DMV Season 1 Episode 5 “Stick Shift” Recap: Colette’s Kindness Backfires in the Funniest Way Possible
- Je-Ree
- 18 minutes ago
- 3 min read

The latest installment of DMV proves once again that even the most mundane government office can be a goldmine for cringe comedy and heartfelt disarray. DMV Season 1 Episode 5, titled “Stick Shift,” takes the concept of kindness, adds a dash of workplace absurdity, and blends it all into a perfect cocktail of awkward laughs. Between Colette’s misguided good deeds and Barbara’s management meltdown, this episode hums like a well-oiled engine, if that engine occasionally burst into flames for comedic effect.
The story begins with Colette (Harriet Dyer) proudly hanging a poster that reads “Bee Kind,” complete with a cartoon bumblebee that screams middle school guidance counselor energy. She genuinely believes she’s boosting office morale, but her coworkers are quick to buzz in with a harsh reality check. Ceci (Gigi Zumbado) accuses her of only being kind to get credit, which sets off a challenge that drives the entire episode: can Colette do something nice without seeking recognition?

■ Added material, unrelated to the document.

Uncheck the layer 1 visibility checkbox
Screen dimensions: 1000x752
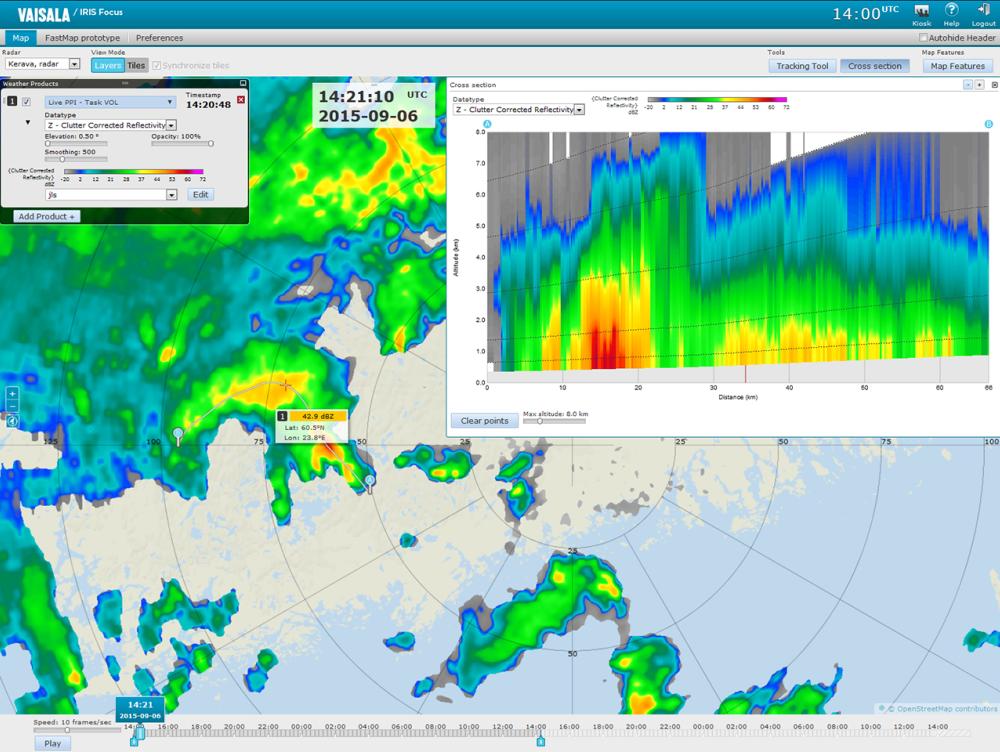coord(27,102)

Determined to prove her sincerity, Colette secretly buys Noa (Alex Tarrant) a harmonica, engraving it with his initials and leaving it anonymously on his desk. Noa is touched, so touched, in fact, that he won’t stop playing it. What starts as a sweet gesture quickly turns into office torture as the harmonica echoes through every cubicle. Ceci, realizing her prank has backfired when she takes credit for the gift, becomes the real victim of her own pettiness. In one of the episode’s funniest and most silliest turns, Ceci tries to sabotage the harmonica with nail polish remover and paprika, only to send Noa into an allergic spiral that ends with her stabbing him with an EpiPen. It’s the kind of workplace disaster that could only happen in this show’s universe.
The fallout leads to an unexpectedly tender moment. Noa (thanks to Ceci) thinks Colette saved him from his allergic reaction and gives her a heartfelt hug, a moment she’s been dreaming of since her crush on him began. It’s equal parts sweet and cringe, perfectly balancing the episode’s emotional and comedic beats. Meanwhile, Ceci quietly dumps the cursed harmonica into the trash, proving that some office drama is better left unsung.

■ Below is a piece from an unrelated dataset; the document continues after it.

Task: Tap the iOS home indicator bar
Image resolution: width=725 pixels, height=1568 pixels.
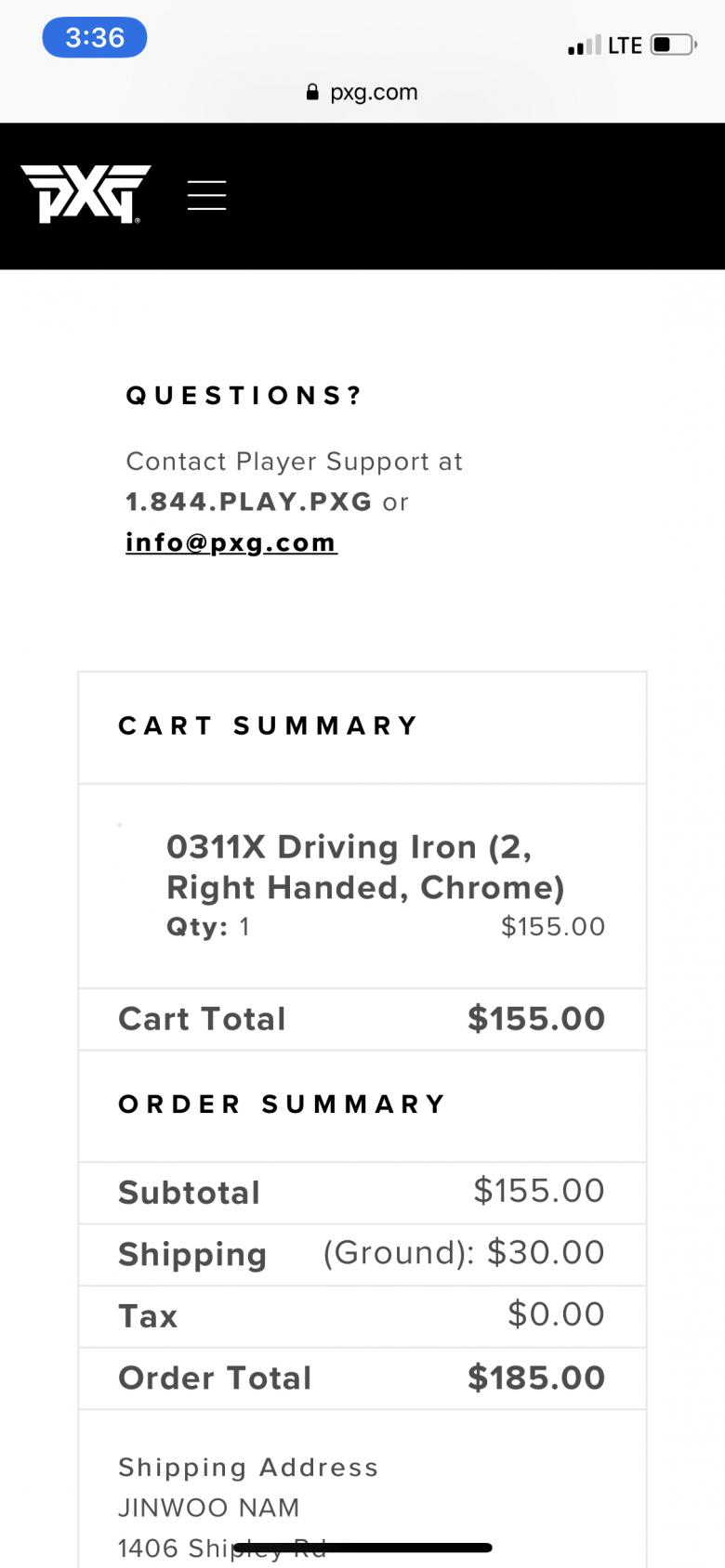Action: [362, 1548]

While Colette’s kindness crusade unravels on one side of the office, Barbara (Molly Kearney) faces her own managerial nightmare with Vic (Tony Cavalero). Vic’s lack of professionalism reaches new heights, forcing Barbara to seek advice from Gregg (Tim Meadows). His suggestion? Give Vic some tough love to keep him in line. It works about as well as you’d expect. Barbara instead gives Vic a fake promotion. When Vic finds out the promotion is bogus, he retaliates by giving every written test taker the answers, throwing the DMV into total chaos. Barbara suspends him, but she and Gregg eventually find a ridiculous way to make amends: by giving Gregg a fake promotion of his own. It’s peak DMV: petty and oddly heartwarming.

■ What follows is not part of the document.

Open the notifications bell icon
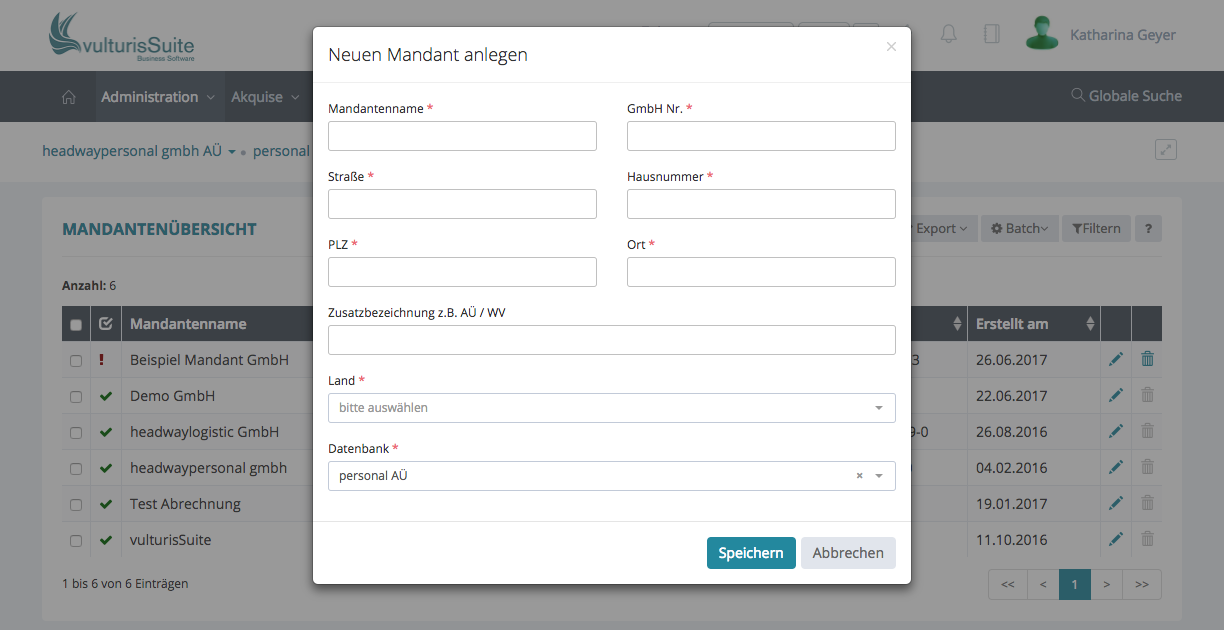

Stick Shift captures what makes DMV such a standout in the crowded field of workplace comedies. It’s equal parts satire and sincerity, poking fun at bureaucratic nonsense while exploring how people search for validation in the most unlikely places. The writing stays sharp, the performances continue to click, and the humor lands with the dry absurdity that fans of The Office and Superstore will appreciate. Plus the bit with the janitor trying to clean a unsanitary chair all episode is genuis.
From the “Bee Kind” poster that starts it all to the harmonica-induced near-death experience, Stick Shift keeps the laughs buzzing while revealing a little more heart behind the DMV’s fluorescent-lit dysfunction. Colette’s quest for anonymous goodness backfires in spectacular fashion, but it gives the show one of its funniest and most human moments yet.
DMV Season 1 Episode 5 is proof that kindness might be contagious but so is office stupidness. And really, who needs perfect harmony when you’ve got harmonicas, fake promotions, and enough comedic mayhem to keep your license to laugh fully renewed?
Rating: ★★★★☆ – A hilarious reminder that at the DMV, good deeds rarely go unpunished.